The miR-623/CXCL12 axis inhibits LPS-induced nucleus pulposus cell apoptosis and senescence

•miR-623 expression based on bioinformatics and experimental analyses.•Specific effects of miR-623 on LPS-stimulated nucleus pulposus cells (NPCs).•miR-623 directly binds the 3′-UTR of CXCL12.•Effects of CXCL12 silencing on LPS-stimulated NPCs.•miR-623 protects NPCs against LPS-induced injury through CXCL12. Nucleus pulposus cell (NPC) is the major cell type maintaining the physiological function of intervertebral discs by producing extracellular matrix (ECM).
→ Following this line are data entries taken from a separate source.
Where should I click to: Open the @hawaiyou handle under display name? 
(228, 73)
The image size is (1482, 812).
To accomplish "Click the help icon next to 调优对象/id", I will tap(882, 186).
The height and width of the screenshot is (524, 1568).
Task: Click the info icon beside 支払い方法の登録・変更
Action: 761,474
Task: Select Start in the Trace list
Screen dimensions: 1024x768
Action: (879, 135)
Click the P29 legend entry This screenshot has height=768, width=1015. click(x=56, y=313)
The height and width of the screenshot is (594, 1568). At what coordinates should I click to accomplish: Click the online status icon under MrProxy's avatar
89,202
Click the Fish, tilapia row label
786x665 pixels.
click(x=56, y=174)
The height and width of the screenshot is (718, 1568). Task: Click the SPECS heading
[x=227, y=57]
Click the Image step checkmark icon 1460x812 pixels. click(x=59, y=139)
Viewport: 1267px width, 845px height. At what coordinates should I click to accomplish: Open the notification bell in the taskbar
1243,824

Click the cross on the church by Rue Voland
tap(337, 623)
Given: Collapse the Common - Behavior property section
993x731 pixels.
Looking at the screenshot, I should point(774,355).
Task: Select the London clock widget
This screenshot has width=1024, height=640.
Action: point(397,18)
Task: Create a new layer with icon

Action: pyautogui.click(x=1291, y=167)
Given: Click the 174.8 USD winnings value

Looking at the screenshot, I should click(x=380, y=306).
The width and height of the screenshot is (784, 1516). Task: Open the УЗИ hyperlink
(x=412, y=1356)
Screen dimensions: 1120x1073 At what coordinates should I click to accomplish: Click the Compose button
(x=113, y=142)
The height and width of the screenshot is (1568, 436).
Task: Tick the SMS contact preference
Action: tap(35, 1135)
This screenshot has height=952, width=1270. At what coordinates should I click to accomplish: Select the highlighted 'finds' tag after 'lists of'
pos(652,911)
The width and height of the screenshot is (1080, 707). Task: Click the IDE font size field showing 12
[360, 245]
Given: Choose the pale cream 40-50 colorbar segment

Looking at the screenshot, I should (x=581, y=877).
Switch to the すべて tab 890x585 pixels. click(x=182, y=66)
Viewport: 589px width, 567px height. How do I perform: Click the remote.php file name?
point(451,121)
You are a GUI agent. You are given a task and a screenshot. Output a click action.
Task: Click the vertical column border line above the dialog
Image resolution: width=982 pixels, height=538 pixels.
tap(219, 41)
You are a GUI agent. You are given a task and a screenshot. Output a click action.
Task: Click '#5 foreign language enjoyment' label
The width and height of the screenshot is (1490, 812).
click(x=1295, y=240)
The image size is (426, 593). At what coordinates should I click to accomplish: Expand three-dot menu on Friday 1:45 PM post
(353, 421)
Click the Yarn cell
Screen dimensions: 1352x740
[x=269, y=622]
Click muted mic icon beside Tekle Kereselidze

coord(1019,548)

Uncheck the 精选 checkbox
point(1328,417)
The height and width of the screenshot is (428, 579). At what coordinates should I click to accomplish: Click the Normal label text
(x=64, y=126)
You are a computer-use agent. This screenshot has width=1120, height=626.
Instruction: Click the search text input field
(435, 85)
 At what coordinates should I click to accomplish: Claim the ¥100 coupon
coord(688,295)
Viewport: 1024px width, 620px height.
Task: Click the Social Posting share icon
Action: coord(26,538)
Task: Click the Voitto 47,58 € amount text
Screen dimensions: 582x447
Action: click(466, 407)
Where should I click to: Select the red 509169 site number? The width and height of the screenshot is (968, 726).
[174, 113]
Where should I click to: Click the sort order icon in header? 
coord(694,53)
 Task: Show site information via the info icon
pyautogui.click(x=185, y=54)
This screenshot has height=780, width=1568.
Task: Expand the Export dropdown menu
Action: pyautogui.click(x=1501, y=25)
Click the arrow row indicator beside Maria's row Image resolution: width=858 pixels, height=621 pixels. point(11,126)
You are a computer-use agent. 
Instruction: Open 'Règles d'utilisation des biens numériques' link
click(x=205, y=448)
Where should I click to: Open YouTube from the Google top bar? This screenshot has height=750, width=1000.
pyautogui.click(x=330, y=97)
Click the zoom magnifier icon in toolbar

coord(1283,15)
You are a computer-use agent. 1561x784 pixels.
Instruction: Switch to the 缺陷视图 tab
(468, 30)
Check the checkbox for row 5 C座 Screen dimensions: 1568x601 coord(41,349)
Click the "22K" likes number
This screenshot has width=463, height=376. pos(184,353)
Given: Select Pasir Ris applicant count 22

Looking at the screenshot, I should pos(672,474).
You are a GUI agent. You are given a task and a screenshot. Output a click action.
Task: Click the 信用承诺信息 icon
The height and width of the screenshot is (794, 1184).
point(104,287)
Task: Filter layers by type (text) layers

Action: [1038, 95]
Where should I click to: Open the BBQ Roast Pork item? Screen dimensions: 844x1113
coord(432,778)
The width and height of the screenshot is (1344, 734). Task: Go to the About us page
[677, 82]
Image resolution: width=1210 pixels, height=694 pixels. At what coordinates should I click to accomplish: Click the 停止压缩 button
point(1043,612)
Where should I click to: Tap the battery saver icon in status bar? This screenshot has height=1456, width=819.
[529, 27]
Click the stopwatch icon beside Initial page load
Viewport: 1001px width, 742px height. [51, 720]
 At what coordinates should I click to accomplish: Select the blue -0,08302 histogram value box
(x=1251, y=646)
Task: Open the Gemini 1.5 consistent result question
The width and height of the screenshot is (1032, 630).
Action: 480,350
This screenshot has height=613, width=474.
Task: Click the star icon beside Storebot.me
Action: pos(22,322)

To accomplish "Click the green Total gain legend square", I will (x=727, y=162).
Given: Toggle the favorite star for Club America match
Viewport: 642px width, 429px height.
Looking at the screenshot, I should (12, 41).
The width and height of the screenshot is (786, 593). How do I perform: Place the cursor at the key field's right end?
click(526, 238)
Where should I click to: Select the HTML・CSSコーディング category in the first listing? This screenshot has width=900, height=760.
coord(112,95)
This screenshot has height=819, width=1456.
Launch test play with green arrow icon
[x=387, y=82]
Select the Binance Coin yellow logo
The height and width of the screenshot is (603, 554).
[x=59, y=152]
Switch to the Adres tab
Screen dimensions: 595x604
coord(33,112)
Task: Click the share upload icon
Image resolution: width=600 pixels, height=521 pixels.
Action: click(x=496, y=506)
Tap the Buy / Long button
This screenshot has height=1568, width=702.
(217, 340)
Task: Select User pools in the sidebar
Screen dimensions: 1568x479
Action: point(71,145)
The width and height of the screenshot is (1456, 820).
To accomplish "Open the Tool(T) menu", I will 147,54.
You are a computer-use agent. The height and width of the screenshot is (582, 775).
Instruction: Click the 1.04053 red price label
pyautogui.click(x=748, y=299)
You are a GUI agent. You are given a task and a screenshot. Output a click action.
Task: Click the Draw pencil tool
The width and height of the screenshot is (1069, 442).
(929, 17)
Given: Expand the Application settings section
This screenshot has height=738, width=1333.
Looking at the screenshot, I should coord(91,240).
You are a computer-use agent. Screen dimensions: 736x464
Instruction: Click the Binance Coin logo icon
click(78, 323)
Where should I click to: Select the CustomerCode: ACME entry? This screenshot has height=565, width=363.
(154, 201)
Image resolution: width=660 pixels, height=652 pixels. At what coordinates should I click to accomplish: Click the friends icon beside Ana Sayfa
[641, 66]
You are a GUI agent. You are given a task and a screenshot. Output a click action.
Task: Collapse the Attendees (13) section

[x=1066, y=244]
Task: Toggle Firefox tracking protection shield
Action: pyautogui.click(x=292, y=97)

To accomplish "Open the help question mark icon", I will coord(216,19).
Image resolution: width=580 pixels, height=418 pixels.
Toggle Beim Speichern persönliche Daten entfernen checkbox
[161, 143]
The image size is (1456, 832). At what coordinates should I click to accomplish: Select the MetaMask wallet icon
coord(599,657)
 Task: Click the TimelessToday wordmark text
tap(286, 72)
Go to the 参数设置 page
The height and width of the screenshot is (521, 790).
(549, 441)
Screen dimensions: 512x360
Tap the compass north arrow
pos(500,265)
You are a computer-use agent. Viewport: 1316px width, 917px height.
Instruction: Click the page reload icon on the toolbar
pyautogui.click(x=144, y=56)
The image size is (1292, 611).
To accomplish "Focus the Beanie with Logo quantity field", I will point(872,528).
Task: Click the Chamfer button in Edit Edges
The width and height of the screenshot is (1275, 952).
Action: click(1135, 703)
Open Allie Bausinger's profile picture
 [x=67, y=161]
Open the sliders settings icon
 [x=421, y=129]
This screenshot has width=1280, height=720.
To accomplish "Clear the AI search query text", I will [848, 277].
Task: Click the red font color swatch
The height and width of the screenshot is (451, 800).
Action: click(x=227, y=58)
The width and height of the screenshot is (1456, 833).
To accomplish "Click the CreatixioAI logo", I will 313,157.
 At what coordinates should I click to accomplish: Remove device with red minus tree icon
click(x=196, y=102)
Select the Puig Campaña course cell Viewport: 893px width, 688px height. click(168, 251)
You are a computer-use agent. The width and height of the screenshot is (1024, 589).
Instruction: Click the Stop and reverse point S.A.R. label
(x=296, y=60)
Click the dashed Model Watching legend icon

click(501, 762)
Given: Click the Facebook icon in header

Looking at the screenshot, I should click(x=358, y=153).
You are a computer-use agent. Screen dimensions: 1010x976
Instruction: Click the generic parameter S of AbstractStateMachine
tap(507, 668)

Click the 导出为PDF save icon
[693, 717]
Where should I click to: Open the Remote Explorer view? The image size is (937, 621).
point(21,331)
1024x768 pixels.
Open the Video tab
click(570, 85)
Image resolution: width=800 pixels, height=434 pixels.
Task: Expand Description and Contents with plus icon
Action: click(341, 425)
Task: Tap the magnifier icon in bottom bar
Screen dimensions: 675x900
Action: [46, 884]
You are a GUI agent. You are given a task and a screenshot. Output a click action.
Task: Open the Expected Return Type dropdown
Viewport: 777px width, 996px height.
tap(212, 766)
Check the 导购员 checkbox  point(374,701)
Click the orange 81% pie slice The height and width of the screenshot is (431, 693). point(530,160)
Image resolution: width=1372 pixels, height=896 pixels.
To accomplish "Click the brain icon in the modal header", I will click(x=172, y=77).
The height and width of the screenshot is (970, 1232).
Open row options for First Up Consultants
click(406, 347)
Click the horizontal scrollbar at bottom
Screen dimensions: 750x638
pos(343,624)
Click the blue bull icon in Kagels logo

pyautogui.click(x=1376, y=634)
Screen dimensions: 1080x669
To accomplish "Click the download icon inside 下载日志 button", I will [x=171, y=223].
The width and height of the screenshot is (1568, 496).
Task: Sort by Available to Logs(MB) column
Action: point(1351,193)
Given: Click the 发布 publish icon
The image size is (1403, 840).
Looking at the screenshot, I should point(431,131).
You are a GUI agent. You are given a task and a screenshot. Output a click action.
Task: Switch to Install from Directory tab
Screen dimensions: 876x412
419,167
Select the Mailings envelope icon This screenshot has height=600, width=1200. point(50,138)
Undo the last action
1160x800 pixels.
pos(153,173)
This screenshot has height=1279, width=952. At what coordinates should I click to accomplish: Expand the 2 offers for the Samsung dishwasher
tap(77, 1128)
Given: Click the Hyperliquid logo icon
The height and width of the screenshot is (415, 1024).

NPC apoptosis and senescence together contribute to NPC loss, finally leading to intervertebral disc degeneration (IDD). Herein, miR-623 showed to be downregulated within IDD tissue samples according to both bioinformatics and experimental analyses. In LPS-injured NPCs, miR-623 overexpression promoted LPS-suppressed cell proliferation; moreover, miR-623 overexpression inhibited cell apoptosis and senescence, increased ECM secretion, and reduced levels of inflammatory factors. In contrast to miR-623, CXCL12 expression was significantly upregulated in IDD tissues; miR-623 directly bound CXCL12 to inhibit its expression. In LPS-stimulated NPCs, CXCL12 silencing also LPS-induced changes in cell proliferation, cell senescence, ECM secretion, and inflammatory factor levels. More importantly, CXCL12 overexpression aggravated LPS-induced changes and significantly reversed the protective effects of miR-623 overexpression. In conclusion, the miR-623/CXCL12 axis could affect NPC apoptosis and senescence, ECM deposition, and inflammatory factor levels under LPS stimulation in vitro. The p65 signaling might be involved.